**EXERCISE DETAILS:**
Report each line of the listing that contains the string "pixels", copying each one in full. Case counts.

"""

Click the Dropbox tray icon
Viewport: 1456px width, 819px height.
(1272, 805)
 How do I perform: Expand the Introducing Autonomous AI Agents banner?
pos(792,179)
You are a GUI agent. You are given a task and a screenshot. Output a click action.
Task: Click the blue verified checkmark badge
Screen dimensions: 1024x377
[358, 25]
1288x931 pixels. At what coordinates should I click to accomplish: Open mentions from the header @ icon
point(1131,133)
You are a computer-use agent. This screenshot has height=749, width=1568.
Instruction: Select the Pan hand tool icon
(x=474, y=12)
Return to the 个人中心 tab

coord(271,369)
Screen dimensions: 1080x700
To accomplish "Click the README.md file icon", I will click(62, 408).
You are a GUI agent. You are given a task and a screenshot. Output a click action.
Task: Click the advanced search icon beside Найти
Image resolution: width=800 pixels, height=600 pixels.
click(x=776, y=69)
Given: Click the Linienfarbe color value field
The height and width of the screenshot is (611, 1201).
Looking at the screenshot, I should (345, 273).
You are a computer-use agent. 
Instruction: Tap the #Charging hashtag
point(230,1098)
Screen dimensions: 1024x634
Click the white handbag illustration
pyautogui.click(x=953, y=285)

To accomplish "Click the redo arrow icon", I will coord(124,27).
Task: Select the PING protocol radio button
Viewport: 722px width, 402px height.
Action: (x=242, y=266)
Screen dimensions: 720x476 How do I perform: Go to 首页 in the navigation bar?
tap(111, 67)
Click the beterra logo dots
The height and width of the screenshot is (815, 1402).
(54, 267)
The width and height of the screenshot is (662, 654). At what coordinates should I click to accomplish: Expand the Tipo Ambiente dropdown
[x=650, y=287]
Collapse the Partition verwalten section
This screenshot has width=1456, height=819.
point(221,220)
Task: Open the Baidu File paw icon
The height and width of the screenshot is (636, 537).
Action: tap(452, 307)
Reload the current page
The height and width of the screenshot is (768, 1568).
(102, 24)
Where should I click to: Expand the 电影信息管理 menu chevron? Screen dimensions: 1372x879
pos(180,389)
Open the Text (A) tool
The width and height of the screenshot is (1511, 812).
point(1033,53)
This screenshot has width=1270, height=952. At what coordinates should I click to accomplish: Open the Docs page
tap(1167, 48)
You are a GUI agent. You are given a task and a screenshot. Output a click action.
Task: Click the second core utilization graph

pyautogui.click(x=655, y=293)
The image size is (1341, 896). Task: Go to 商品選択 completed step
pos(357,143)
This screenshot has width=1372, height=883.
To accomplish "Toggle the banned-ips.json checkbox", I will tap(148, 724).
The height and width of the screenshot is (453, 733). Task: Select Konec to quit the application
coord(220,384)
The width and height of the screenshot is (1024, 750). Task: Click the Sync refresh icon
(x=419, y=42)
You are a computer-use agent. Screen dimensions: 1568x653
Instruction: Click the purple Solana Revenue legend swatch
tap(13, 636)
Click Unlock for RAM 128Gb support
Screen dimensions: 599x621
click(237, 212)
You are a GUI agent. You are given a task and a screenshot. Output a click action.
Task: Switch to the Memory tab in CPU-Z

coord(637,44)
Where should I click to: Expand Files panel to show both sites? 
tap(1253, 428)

"""

**SOLUTION TO THE PROBLEM:**
1288x931 pixels. At what coordinates should I click to accomplish: Open mentions from the header @ icon
Image resolution: width=800 pixels, height=600 pixels.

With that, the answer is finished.